__AUFGABENSTELLUNG__. Kopiere aus der Forumsdiskussion über Eclipse und das JDK unter Solaris wortgetreu alles von „## igy (4. Aug“ bis hinunter zu „weiss ja nie...)“.

__TEXTAUSZUG__.
:::::
J2sdk neu installieren hab ich auch gemeint
sorry das ich es nicht geschrieben habe


----------



## igy (4. Aug 2004)

Danke für die schnelle Antwort. Das Problem ist nur, ich mache das nicht privat für mich, sondern auf der Arbeit. Nun müsste ich auch begründen können wieso wir das JDK noch einmal installieren müssen. Bzw. wie kann ich nachweisen, dass es mit dem JDK zusammenhängt?


----------



## Beni (4. Aug 2004)

Und du hast auch wirklich die Version für den Solaris runtergezogen? (es kann ja sein... man weiss ja nie...)


----------



## igy (5. Aug 2004)

ja, hab ich. hier der dateiname: eclipse-SDK-3.0-solaris-motif.zip


----------



## pogo (5. Aug 2004)

bei uns im betrieb hat es was gebracht, wenn man das jdk neu installiert hat ging es dann doch.


----------



## igy (5. Aug 2004)

Vielen Dank für die Hilfe, aber das geschilderte Problem ist bereits ein registriertet Bug: 

https://bugs.eclipse.org/bugs/show_bug.cgi?id=69106


----------
:::::
__BEREITGESTELLTE DATEN__.
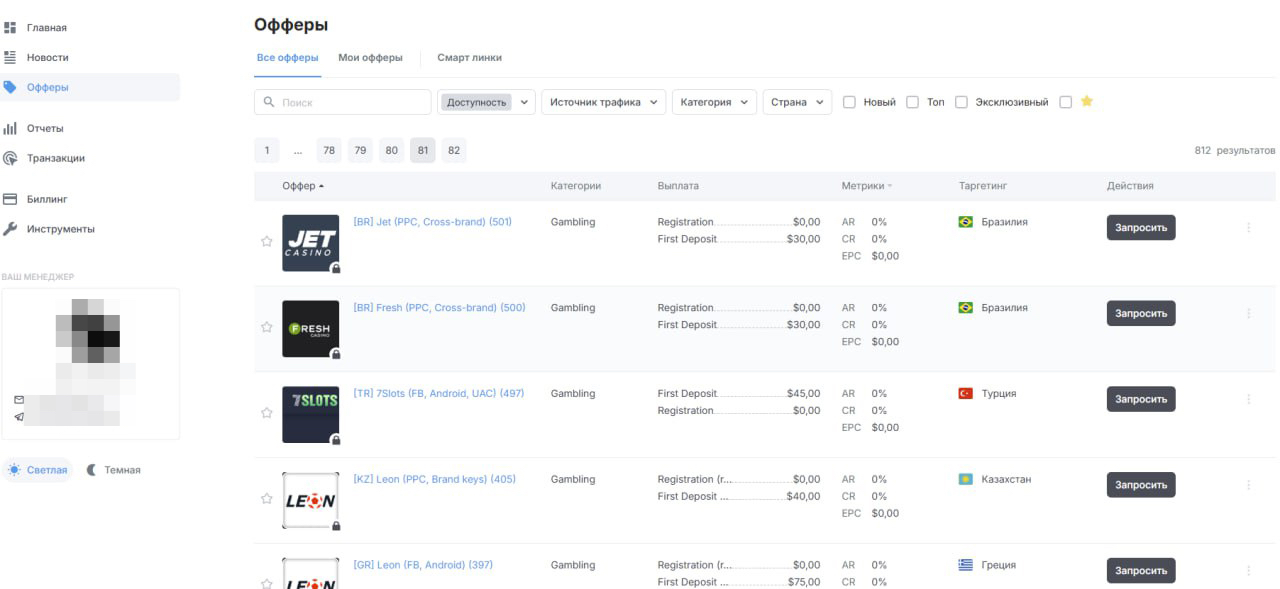
Task: Open [TR] 7Slots offer link
Action: pyautogui.click(x=438, y=394)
:::::
__KORREKTE AUSGABE__.
## igy (4. Aug 2004)

Danke für die schnelle Antwort. Das Problem ist nur, ich mache das nicht privat für mich, sondern auf der Arbeit. Nun müsste ich auch begründen können wieso wir das JDK noch einmal installieren müssen. Bzw. wie kann ich nachweisen, dass es mit dem JDK zusammenhängt?


----------



## Beni (4. Aug 2004)

Und du hast auch wirklich die Version für den Solaris runtergezogen? (es kann ja sein... man weiss ja nie...)